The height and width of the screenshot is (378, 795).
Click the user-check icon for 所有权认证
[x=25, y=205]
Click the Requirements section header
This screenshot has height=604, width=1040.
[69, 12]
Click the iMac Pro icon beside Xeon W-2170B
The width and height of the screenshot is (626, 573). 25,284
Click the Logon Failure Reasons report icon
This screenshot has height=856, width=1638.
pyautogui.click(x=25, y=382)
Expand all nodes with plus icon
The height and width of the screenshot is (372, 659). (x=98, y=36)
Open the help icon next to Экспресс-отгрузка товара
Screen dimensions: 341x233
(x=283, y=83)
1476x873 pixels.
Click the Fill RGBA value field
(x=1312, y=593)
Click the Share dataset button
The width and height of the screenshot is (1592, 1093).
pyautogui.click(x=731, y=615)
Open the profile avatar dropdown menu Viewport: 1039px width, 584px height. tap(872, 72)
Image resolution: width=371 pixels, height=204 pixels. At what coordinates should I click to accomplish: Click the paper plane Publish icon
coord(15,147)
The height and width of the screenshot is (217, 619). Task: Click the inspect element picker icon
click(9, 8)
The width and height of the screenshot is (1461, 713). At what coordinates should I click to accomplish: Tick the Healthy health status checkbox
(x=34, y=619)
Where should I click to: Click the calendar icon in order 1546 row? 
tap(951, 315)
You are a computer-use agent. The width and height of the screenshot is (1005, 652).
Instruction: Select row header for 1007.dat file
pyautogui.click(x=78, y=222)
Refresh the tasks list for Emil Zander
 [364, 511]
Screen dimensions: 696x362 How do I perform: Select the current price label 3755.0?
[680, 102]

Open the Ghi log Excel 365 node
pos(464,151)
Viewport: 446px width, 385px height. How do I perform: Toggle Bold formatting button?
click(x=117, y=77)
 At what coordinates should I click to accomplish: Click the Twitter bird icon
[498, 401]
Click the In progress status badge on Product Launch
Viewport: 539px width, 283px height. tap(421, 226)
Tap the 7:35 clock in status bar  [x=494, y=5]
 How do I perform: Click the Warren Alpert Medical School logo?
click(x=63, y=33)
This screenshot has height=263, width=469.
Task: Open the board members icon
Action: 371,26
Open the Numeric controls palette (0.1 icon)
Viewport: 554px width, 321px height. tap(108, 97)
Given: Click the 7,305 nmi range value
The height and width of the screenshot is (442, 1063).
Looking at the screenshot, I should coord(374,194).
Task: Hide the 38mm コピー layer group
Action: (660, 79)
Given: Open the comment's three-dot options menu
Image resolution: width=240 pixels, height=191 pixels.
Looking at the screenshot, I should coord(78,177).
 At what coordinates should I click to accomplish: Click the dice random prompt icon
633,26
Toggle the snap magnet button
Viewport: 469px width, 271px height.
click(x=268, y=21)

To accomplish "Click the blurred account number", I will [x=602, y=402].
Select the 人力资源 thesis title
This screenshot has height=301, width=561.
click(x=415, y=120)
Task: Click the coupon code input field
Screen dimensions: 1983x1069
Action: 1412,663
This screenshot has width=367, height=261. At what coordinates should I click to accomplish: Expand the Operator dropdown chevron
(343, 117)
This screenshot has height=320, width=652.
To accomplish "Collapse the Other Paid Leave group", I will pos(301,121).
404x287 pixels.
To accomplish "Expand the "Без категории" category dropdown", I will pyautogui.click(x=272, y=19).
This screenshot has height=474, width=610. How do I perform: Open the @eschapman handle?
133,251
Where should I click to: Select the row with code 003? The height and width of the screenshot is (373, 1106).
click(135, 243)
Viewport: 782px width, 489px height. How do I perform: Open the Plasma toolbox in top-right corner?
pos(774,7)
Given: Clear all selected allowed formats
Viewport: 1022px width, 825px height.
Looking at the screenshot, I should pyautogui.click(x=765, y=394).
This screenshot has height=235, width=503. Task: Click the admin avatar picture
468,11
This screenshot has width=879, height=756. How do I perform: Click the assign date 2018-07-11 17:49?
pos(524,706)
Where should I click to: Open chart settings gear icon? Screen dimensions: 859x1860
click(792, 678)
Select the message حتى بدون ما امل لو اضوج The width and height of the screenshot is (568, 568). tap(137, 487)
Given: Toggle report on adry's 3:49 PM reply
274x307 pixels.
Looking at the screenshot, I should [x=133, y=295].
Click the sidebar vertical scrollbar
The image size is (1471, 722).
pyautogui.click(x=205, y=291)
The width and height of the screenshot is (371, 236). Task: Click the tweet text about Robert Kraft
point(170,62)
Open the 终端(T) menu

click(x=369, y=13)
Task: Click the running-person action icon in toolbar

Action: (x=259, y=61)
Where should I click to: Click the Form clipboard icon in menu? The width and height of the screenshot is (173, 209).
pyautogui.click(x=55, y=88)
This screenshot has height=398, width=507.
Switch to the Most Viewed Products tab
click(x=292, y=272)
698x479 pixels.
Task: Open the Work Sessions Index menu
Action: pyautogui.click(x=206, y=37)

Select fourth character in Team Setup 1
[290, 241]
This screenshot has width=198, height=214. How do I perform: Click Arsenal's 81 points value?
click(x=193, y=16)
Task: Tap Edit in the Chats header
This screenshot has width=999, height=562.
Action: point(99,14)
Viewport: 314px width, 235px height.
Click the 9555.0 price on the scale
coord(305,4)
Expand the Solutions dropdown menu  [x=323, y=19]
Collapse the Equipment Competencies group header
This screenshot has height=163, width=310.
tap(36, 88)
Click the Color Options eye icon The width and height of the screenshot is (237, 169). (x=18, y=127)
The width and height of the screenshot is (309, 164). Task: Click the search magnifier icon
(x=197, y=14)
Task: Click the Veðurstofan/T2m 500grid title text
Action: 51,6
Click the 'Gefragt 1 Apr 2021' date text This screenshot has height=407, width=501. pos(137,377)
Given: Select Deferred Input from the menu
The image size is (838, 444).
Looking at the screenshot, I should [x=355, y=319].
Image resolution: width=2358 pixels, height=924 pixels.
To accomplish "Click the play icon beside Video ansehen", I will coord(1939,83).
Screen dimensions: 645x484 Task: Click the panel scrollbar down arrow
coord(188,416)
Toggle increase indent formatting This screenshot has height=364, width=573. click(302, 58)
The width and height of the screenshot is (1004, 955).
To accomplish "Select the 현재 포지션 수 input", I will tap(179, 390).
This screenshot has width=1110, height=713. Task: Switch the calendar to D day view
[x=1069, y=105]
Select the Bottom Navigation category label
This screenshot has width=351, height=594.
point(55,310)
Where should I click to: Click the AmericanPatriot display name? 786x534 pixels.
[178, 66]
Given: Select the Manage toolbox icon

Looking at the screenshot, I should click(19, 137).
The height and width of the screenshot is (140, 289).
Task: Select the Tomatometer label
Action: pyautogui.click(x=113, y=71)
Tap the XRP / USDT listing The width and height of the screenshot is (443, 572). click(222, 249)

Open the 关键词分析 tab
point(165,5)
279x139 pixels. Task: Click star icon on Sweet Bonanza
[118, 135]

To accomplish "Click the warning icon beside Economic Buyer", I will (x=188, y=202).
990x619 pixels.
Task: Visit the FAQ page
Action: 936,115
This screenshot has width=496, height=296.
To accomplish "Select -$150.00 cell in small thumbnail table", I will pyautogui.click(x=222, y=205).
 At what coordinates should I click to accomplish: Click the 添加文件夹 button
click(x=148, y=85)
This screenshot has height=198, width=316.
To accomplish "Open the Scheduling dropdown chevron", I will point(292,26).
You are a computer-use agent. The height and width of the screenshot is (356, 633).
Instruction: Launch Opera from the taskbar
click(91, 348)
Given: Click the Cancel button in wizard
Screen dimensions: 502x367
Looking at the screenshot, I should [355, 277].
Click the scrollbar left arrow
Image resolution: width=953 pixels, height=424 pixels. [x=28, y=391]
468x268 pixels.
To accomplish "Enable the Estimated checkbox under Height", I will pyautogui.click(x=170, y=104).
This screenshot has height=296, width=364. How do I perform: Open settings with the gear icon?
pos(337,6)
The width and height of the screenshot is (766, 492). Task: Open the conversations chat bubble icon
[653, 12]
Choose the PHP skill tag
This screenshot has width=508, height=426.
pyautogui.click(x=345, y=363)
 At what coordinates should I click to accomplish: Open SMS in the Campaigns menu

____

◆ **THE PROBLEM**
The reply should hold only the lines of the listing above starting at the line containing "At what coordinates should I click to accomplish: Click the dice" and ending at the line containing "Select the 人力资源 thesis title", exactly as written.

◆ **ANSWER SPACE**
 At what coordinates should I click to accomplish: Click the dice random prompt icon
633,26
Toggle the snap magnet button
Viewport: 469px width, 271px height.
click(x=268, y=21)

To accomplish "Click the blurred account number", I will [x=602, y=402].
Select the 人力资源 thesis title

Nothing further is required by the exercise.